فَ atıf harfidir. اضْرِبُوا fiili نَ ’un hazfıyla mebni emir fiildir. Zamir olan çoğul و ’ı fail olup mahallen merfûdur.
فَوْقَ mekân zarfı, اضْرِبُوا fiiline müteallıktır. الْاَعْنَاقِ muzâfun ileyh olup kesra ile mecrurdur. Fiilin mef’ûlu hazfedilmiştir. Takdiri, اضربوهم (Onlara vurun) şeklindedir.
وَ atıf harfidir. اضْرِبُوا fiili نَ ’un hazfıyla mebni emir fiildir. Zamir olan çoğul و ’ı fail olup mahallen merfûdur.
مِنْهُمْ car mecruru كُلَّ بَنَانٍ ‘in mahzuf haline müteallıktır.
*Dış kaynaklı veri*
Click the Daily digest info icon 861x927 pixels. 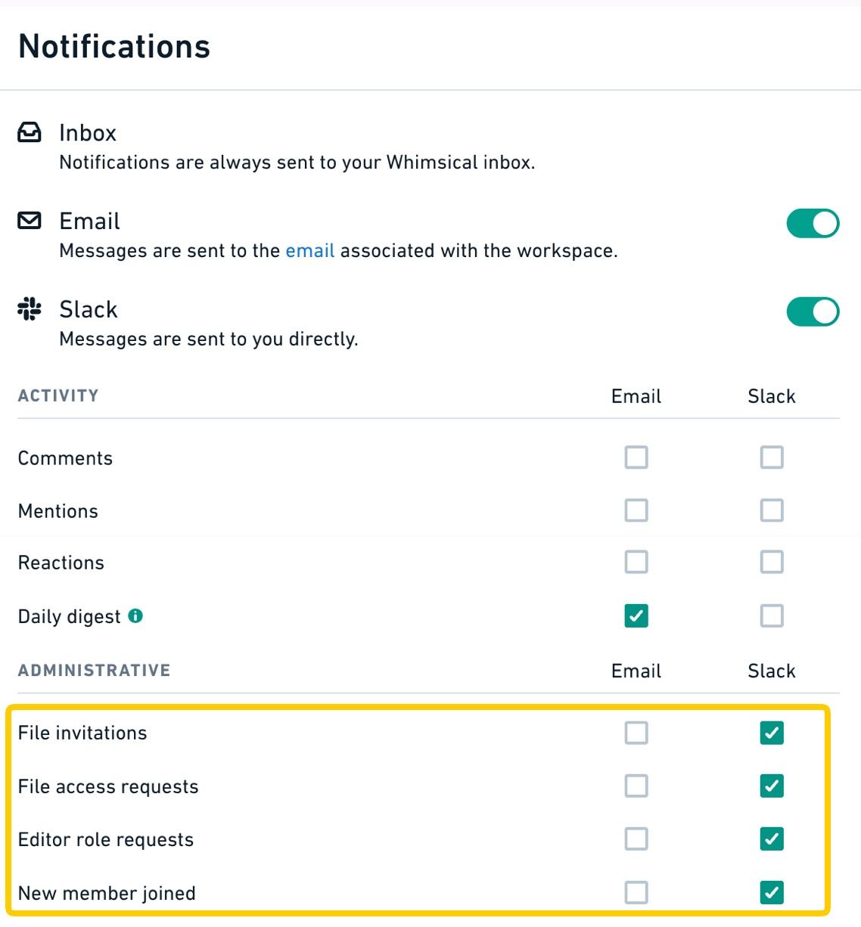click(x=135, y=616)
كُلَّ mef’ûlun bih olup fetha ile mansubtur. بَنَانٍ muzâfun ileyh olup kesra ile mecrurdur.
سَاُلْق۪ي fiili sülâsî mücerrede bir harf ilave edilerek mezid yapılan fiillerdendir. Tef’il babındandır. Sülâsîsi لقي ’dir.
Bu bab fiile çokluk (fiilin, failin veya mef‘ûlun çokluğu), bir tarafa yönelme, mef’ûlu herhangi bir vasfa nispet etmek, gidermek, bir terkibi kısaltmak, eylemin belli bir zaman diliminde meydana gelmesi, özneyi fiilin türediği şeye benzetmek, sayruret, isimden fiil türetmek, hazır olmak, bir şeyin aralıklarla tekrarlanması manalarını katar.
اِذْ يُوح۪ي رَبُّكَ اِلَى الْمَلٰٓئِكَةِ اَنّ۪ي مَعَكُمْ
Fasılla gelen cümlede zaman zarfı اِذْ önceki ayettekinden bedeldir. Muzafun ileyh konumundaki يُوح۪ي رَبُّكَ اِلَى الْمَلٰٓئِكَةِ cümlesi, müspet muzari fiil sıygasında faide-i haber ibtidaî kelamdır.
Buradaki hitap Peygambere tevcih edilmiştir. Çünkü burada emredilenlere, Peygamberden başkası muktedir olamaz. (Ebüssuûd, Âşûr)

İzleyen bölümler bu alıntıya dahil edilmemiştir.